アリババの人気オープンソースモデル「クウェン」を例に挙げましょう。同社は5月、開発者向けの「クウェン・ロン」モデルの価格を97%引き下げ、1000トークンあたり0.0005元にしました。1か月後、バイトダンスは「豆宝」モデルの価格を63%引き下げ、100万トークンあたり2.6元(約0.35ドル)まで引き下げたとロイター通信は報じています。さらに最近では、ディープシークがソフトウェアツールの価格を半減させると発表しました。比較対象として、開けるAIのGPT-5は、入力トークン1つに対して出力トークン1つの比率を仮定した場合、100万トークンあたり平均、つまり「ブレンド」で5.63ドルを請求します。

米国の半導体輸出規制は、中国企業が演算能力において、性能の劣る国産品への依存度を高めていることも意味している。つまり、企業は西側諸国と同等の成果を上げるために、より多くの半導体を購入するか、独創的な回避策や近道を見つけるために投資する必要がある。アリババやファーウェイなど、一部の企業は独自のプロセッサ開発にリソースを投入している。

こうしたハードウェアの制約に加え、価格競争とAI導入の遅れは、いずれも利益を圧迫する要因となっている。アリババのクラウド営業利益率(同社が推奨する利払い・税・償却前利益)は、2027年には9.2%に達すると予想されており、今年から1%未満の上昇となる。見える アルファによると、これはアルファベットのクラウドソリューション部門の営業利益率の半分以下、アマゾン AWSの4分の1未満にあたる。

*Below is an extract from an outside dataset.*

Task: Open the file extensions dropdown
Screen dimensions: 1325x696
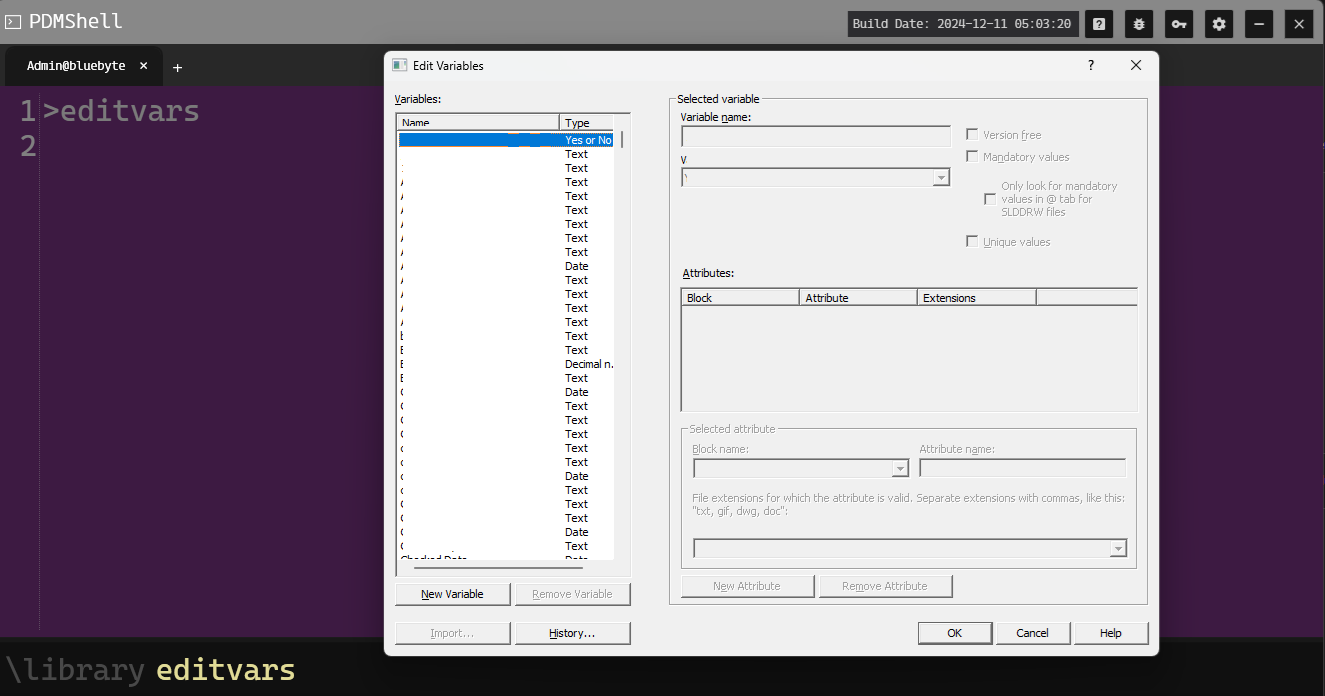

中国のAI企業の株主が、米国の同業他社に比べて中国のAI企業の収益性にあまり関心がないのも無理はない。アリババの株価は今年に入って2倍以上に上昇したにもかかわらず、LSEGによると予想利益の20倍未満で、米国の4大ハイパースケーラーの平均27倍を大きく下回っている。

さらに、中国の相反する目標が、企業の投資額を抑制している可能性もある。政策立案者は、技術の自立とAIのリーダーを目指している。しかし同時に、この分野における「無秩序な競争」と「群衆追随」的なアプローチに対しても警鐘を鳴らしている。

太陽光パネルから電気自動車に至るまで、あらゆる産業に蔓延する過剰生産能力を回避するため、北京はAIの協調的な開発を目指している。長年にわたる規制強化で痛手を受けたアリババ、テンセント、その他の企業も、この方針に従う可能性が高い。これは、サム・アルトマン氏のオープンAIが自身の野望を実現するために1兆ドル規模の一連の契約や提携を締結しているのとは対照的だ。

こうした圧力こそが、ほとんどの中国のテクノロジー企業が、より高度な AI 機能を実現するために多額の費用を費やすのではなく、工場、学校、病院、都市などで実用的なアプリケーションを迅速に商業化することを選んでいる理由を説明しています。

中国は支出に対して慎重な姿勢をとっているため、AIバブルによる経済崩壊は米国ほど深刻ではない。しかし、このアジアの巨大国は、この世代で最も重要な技術の形成において後れを取るリスクがある。